Исполнение одной просьбы подавало надежду, что будет исполнена и другая. Мы видели, что с 1701 года архиерейские и монастырские имения находились в ведении Монастырского приказа, управлявшегося графом Ив. Мусиным-Пушкиным; потом, с учреждением Синода, они перешли в его ведение. В 1727 году все имения были отданы в ведомство архиерейских домовых вотчин и монастырей по принадлежности; но петровское разделение на вотчины, определенные на содержание архиерейских домов и монастырей, и на вотчины, доходы с которых шли на благотворительные учреждения, оставалось, и духовенство платило с последних вотчин денежные и хлебные доходы в коллегию Экономии. В 1740 году граф Платон Мусин-Пушкин подал доношение в Кабинет, что когда имения духовенства были в ведении Монастырского приказа, то архиерейские дома и монастыри были во всяком довольстве, сверх того, доходами с этих имений содержался в Москве большой госпиталь и за всем тем с 701 по 711 год в казне осталось более 1000000 рублей и доимок не было, вследствие чего потребовал, чтоб те вотчины, доходы с которых шли в коллегию Экономии, были и в полном ведомстве этой коллегии, а домы архиерейские и монастыри управляли бы только вотчинами, назначенными на их содержание, что и было исполнено. Теперь Синод представил, что бывший граф Мусин-Пушкин в своем доношении показал ложно, и просил, чтоб вотчины, доходы с которых шли в коллегию Экономии, по-прежнему находились в ведомстве монастырей, которые бы получали из них съестные припасы и пользовались работами крестьян, без чего монастыри содержаться и поддерживать свои строения не могут. И эта просьба была исполнена.

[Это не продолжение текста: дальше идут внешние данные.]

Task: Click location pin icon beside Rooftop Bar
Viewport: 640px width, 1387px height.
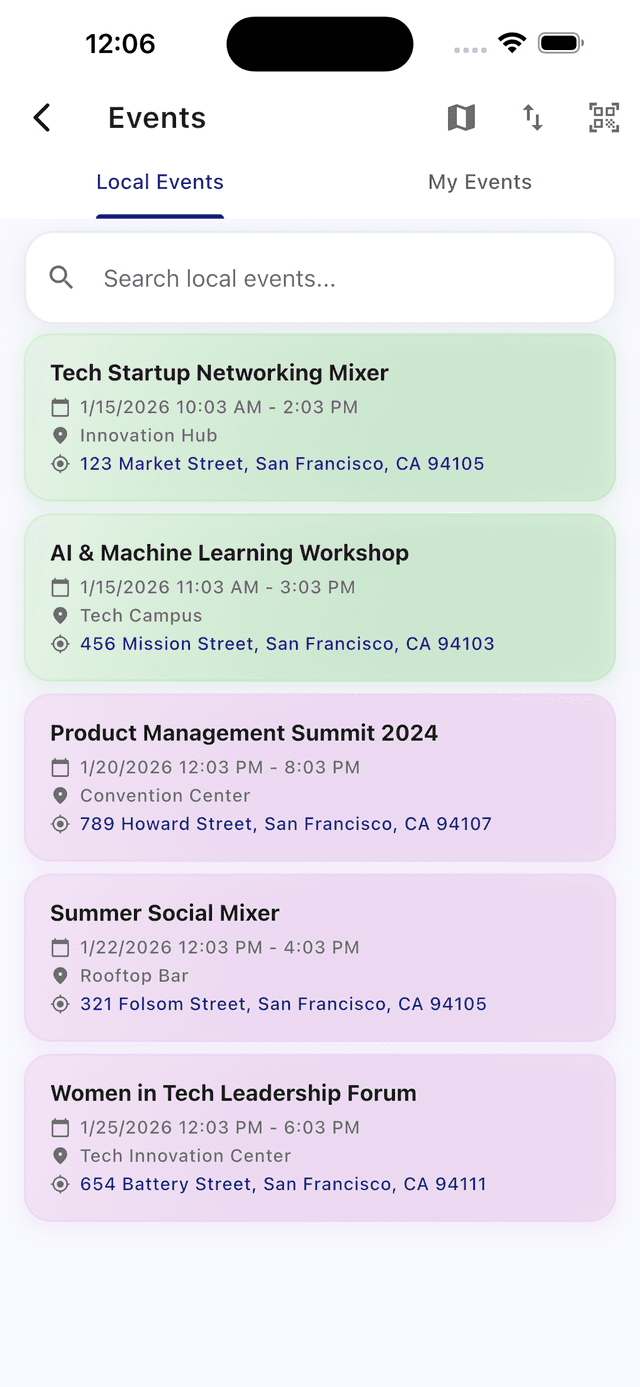Action: pyautogui.click(x=60, y=976)
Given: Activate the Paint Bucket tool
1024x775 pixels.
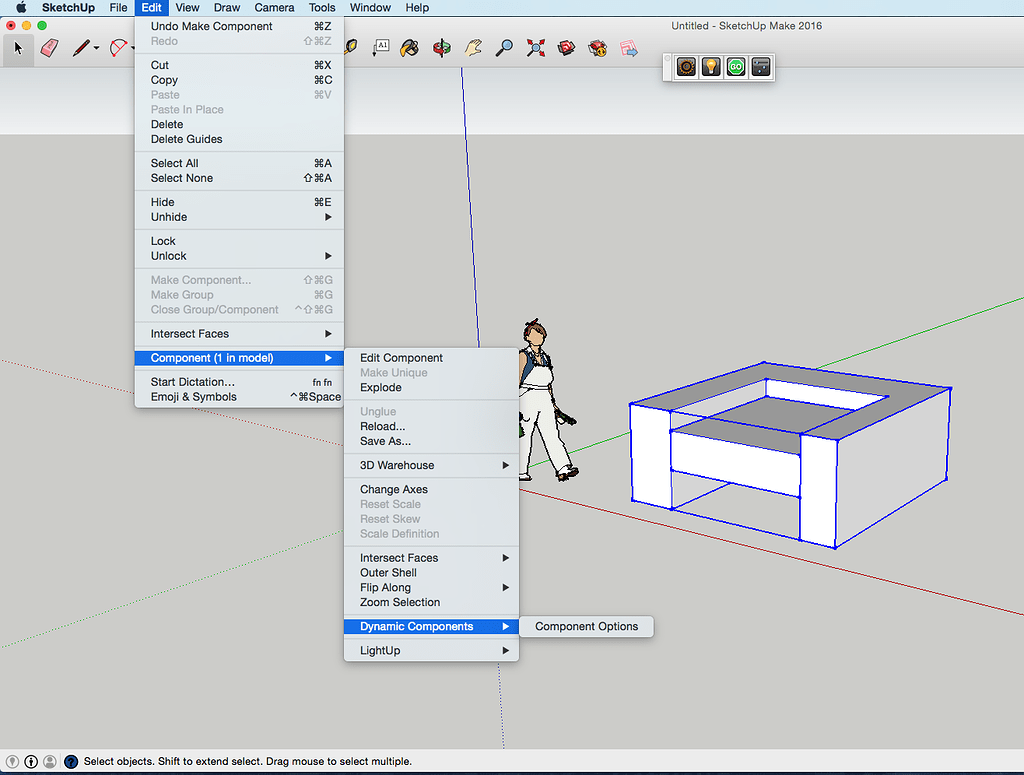Looking at the screenshot, I should 409,47.
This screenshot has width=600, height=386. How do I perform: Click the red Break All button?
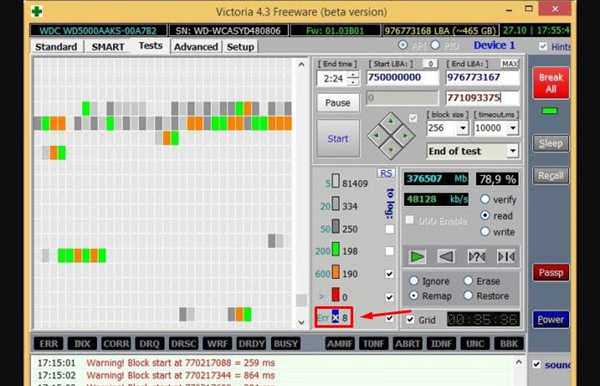[551, 83]
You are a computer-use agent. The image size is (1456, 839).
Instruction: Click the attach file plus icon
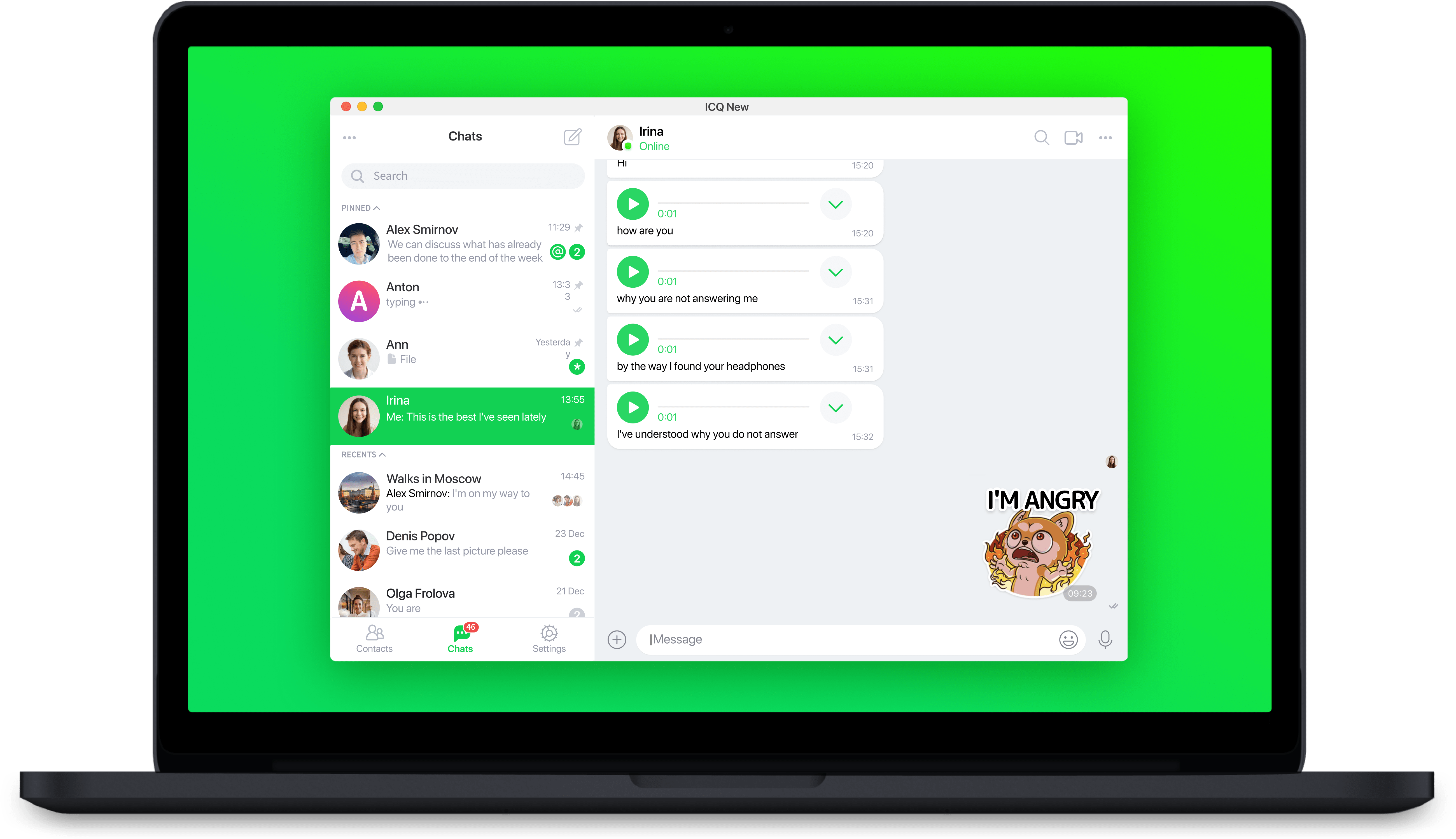click(617, 639)
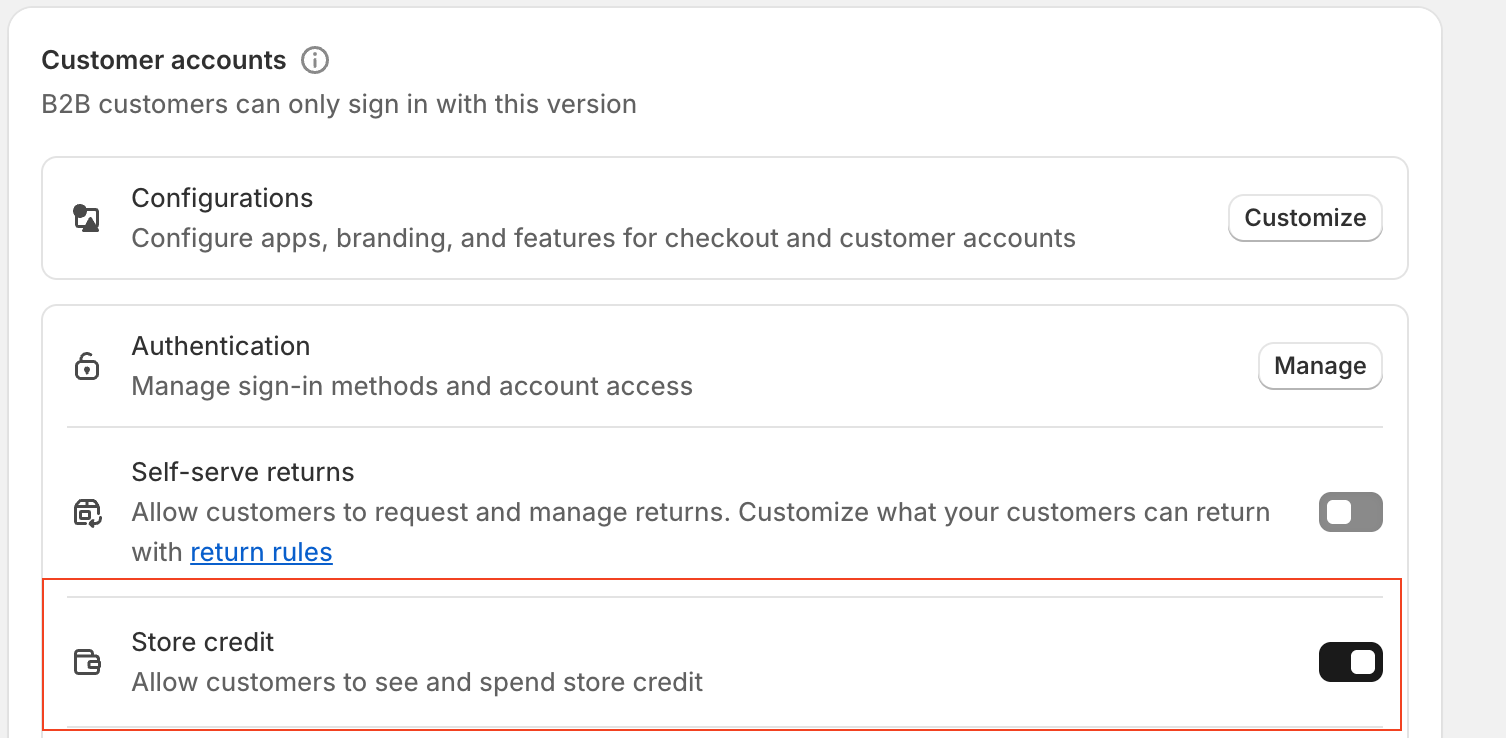Click the Authentication title text
Screen dimensions: 1506x738
[x=221, y=346]
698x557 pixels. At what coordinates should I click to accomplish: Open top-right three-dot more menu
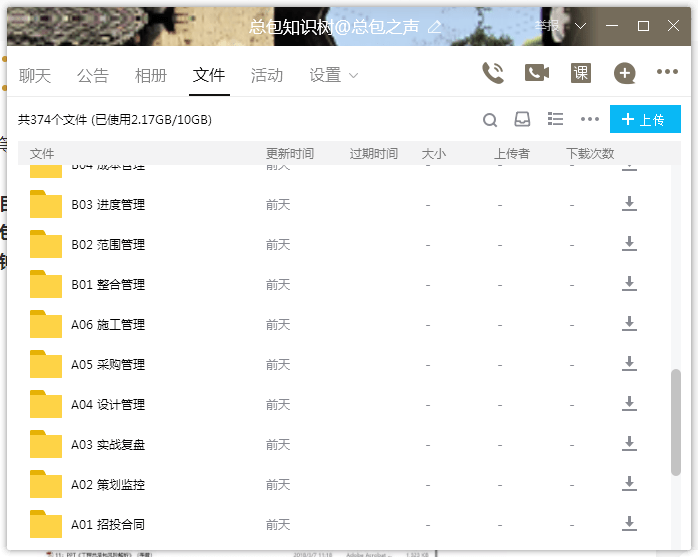coord(667,72)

Выгораживая память императрицы Анны и обременяя ответственностью за все при ней сделанное фаворита ее, послали указы о возвращении ссыльных аннинского царствования: освободили из крепости Феофилакта Лопатинского, которого уже считали мертвым. Полумертвого Феофилакта привезли на новгородское подворье, очистили от грязи, в которой держали его в крепости, и Амвросий Юшкевич со слезами на глазах одел его в монашеское и архиерейское платье. Приехала цесаревна Елисавета и спросила Феофилакта, знает ли он ее. «Ты искра Петра Великого», – отвечал тот. Цесаревна отвернулась и заплакала; она оставила ему на лекарство 300 рублей; но лекарство уже не могло помочь: в мае 1741 года Феофилакт умер. Синод потребовал от Тайной канцелярии известия, где другие сосланные при Анне архиереи: Георгий Дашков, Сильвестр, Игнатий, Лев. Получен был ответ, что двое – Сильвестр и Георгий – уже умерли, Игнатий и Лев живы, их освободили из заточения и поместили в монастыре простыми монахами. Маркел Родышевский освобожден был из Тайной канцелярии и отослан в Синод для определения в монастырь. Освобожден из ссылки Аврамов. Жене казненного фаворита Петра II князя Ивана Долгорукого княгине Наталье Борисовне из отписного имения свекра ее, князя Алексея, дано село Старое Никольское с деревнями в Вологодском уезде. Были пожалованы чинами все пострадавшие в последнее время при Бироне: Яковлев, Пустошкин, Ханыков и другие.